Up to 15 percent of couples of childbearing age struggle with the heartache of infertility. Now there is the promise of new hope with Cornell researchers' identification of a mutation in a gene that causes male infertility in mice. Because this is the first time that a dominant mutation that leads specifically to infertility in a mammal has been discovered, the researchers say they can now look for similar mutations in the DNA of infertile men.

"If you consider infertility a disease, you can't study it like you would other diseases, because the affected people can't reproduce," said John Schimenti, director of Cornell's Center for Vertebrate Genomics and senior author of the paper published in the current issue of the Public Library of Science journal PLoS Biology. Laura Bannister, a research associate in Schimenti's laboratory, is the paper's lead author.

"Consequently, we know very little about the genetic causes of infertility in humans," said Schimenti, a Cornell professor of genetics.

The gene, called Dmc1, provides the code for a key protein involved in meiosis, the process that produces sperm and egg cells for reproduction.
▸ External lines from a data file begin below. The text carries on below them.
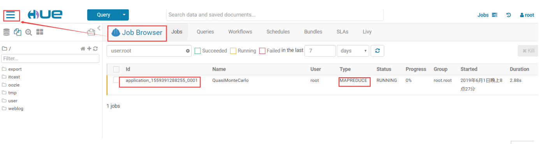This screenshot has width=545, height=144.
Task: Collapse the left assist panel
Action: 99,28
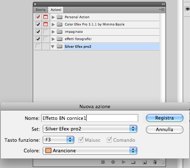Switch to the Storia tab
The width and height of the screenshot is (190, 168).
coord(40,10)
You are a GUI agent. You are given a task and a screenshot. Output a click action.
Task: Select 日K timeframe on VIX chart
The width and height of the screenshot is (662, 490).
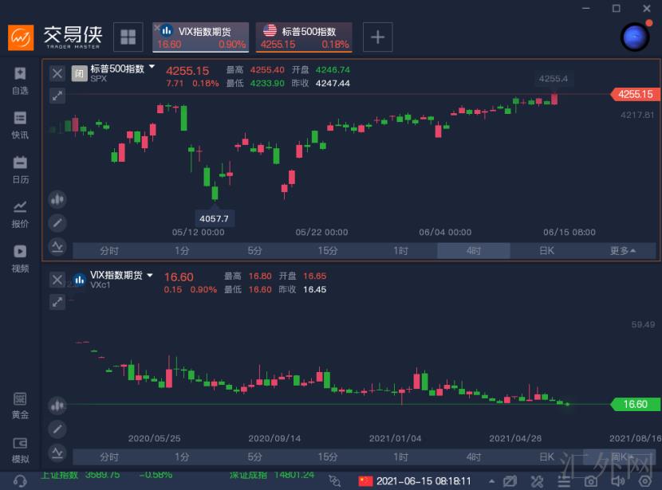click(546, 457)
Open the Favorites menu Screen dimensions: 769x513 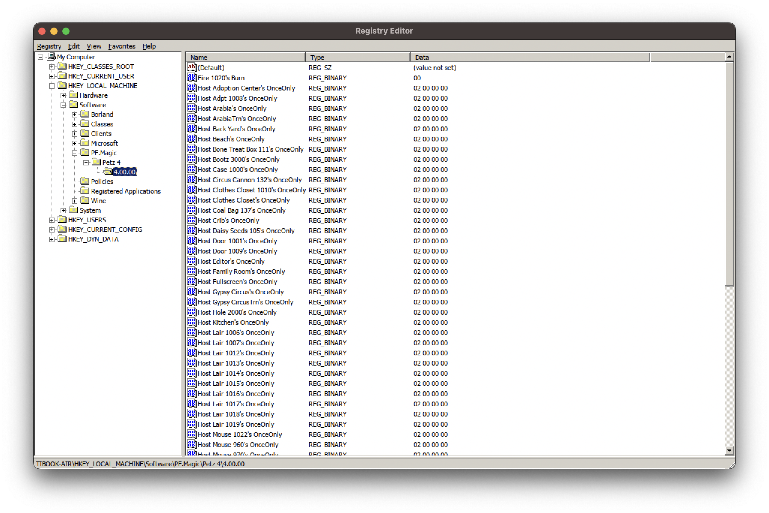(x=122, y=46)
These sex cells contain only one set of chromosomes that combine during conception and create an embryonic cell with two chromosome sets, one from each parent.

The mutation leads to a change in an amino acid in Dmc1 that blocks meiosis in its tracks, preventing sperm production. The mutant allele (one version of the pair of genes we inherit from each parent) is dominant; females who carry it remain fertile but carry the defect and pass the mutation on to future generations.
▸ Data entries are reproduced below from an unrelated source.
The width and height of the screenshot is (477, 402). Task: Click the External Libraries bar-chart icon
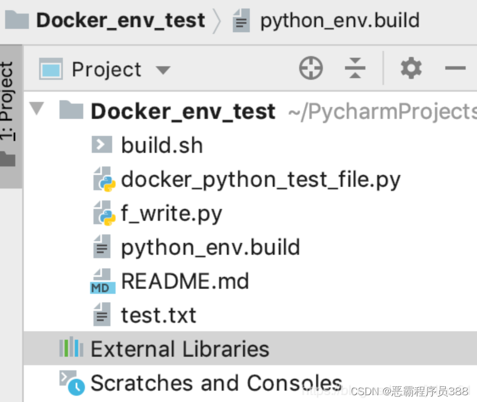coord(71,348)
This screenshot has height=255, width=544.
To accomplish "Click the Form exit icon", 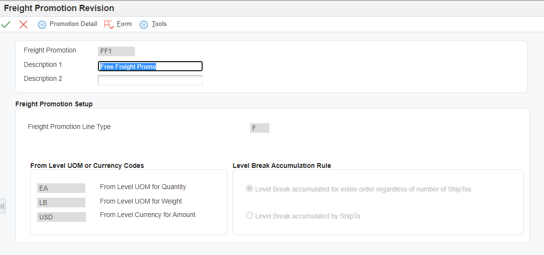I will (109, 25).
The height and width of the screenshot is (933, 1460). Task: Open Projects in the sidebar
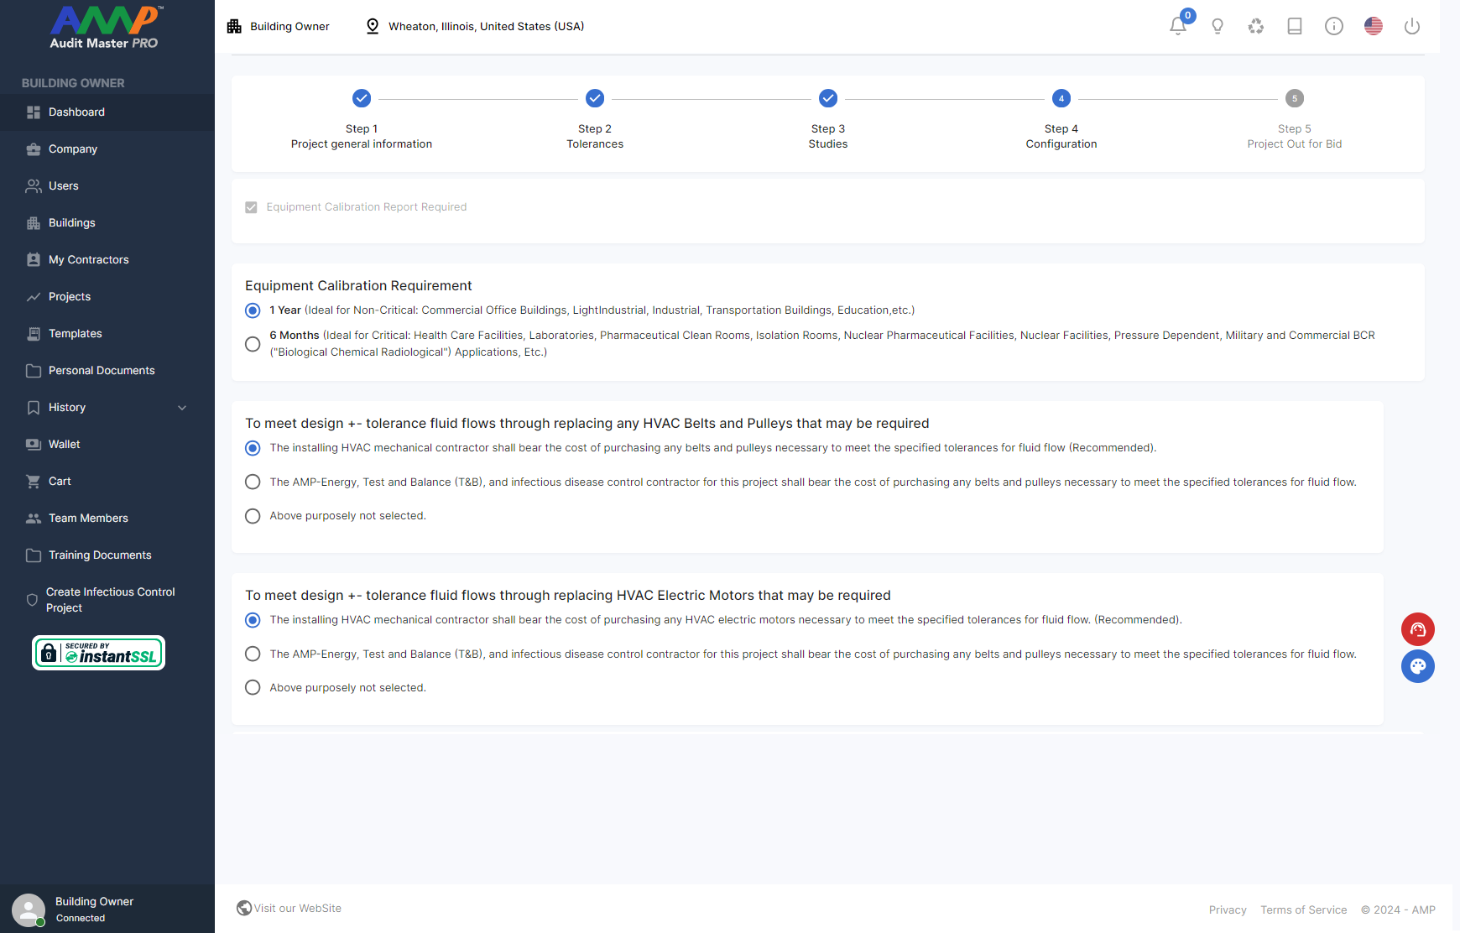[70, 297]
However, female carriers show higher rates of abnormalities during meiosis, which can potentially cause chromosome imbalances and birth defects, the researchers discovered. In addition, the researchers found that female mice with the Dmc1 mutation are born with fewer egg cells and can run out of eggs prematurely -- resulting in early menopause (or "mousapause" as the researchers humorously refer to the condition).

To get their results, the researchers randomly induced mutations in the mouse genome and then looked for infertility in the resulting mice. They then analyzed the DNA of the sterile males and identified the allele that caused the infertility. While most studies on the genetics of fertility stem from analyses of mice that have had a custom gene "knockout," this is the first to reveal a dominant mutation that leads specifically to infertility in a mammal. The researchers believe this kind of dominant effect is closer to how real-life infertility occurs in humans.

"People have been sequencing genes in humans, including the Dmc1 gene, to try and associate changes in gene sequences with infertility," said Schimenti. "There have been occasional reports that in some patients, a sequence change in this or other meiosis genes might cause a dominant defect in function, but until now there has been no definitive proof."

Mouse models, he said, will be critical in distinguishing between those DNA sequence changes that are benign in humans versus those that disrupt sperm or egg production. The researchers are engaged in a project to identify ultimately all the genes needed for fertility in mice and apply this information to the human situation.